Recorded information:
::::::::::

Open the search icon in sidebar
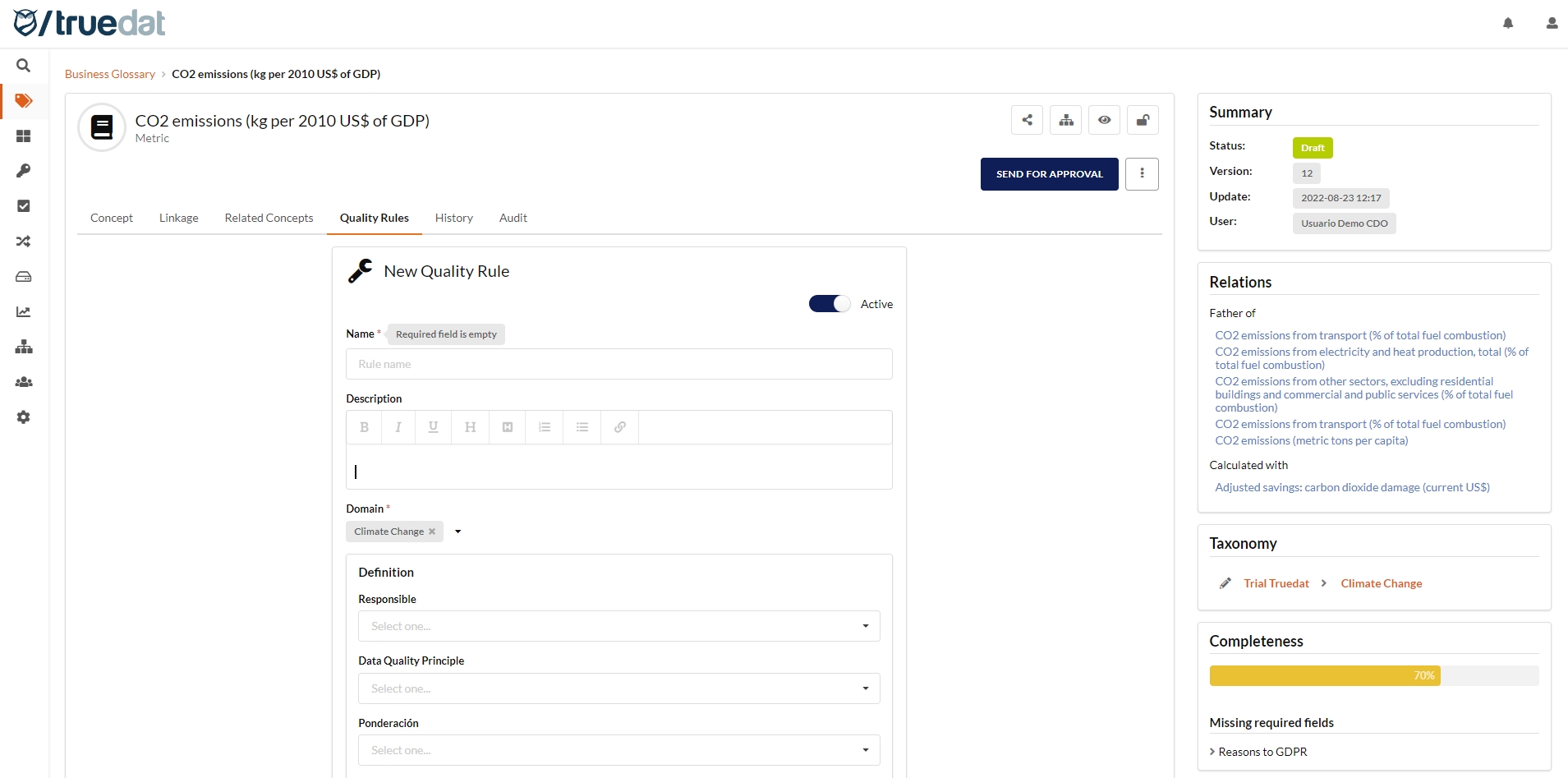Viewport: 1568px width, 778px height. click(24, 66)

::::::::::

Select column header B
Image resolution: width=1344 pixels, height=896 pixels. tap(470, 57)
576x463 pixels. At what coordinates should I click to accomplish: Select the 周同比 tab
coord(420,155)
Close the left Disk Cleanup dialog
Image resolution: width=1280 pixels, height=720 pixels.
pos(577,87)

::::::::::

Activity: Retype exactly the lines above, from the one with "Select column header B" through the one with "Close the left Disk Cleanup dialog", inclusive.

Your solution:
Select column header B
Image resolution: width=1344 pixels, height=896 pixels. tap(470, 57)
576x463 pixels. At what coordinates should I click to accomplish: Select the 周同比 tab
coord(420,155)
Close the left Disk Cleanup dialog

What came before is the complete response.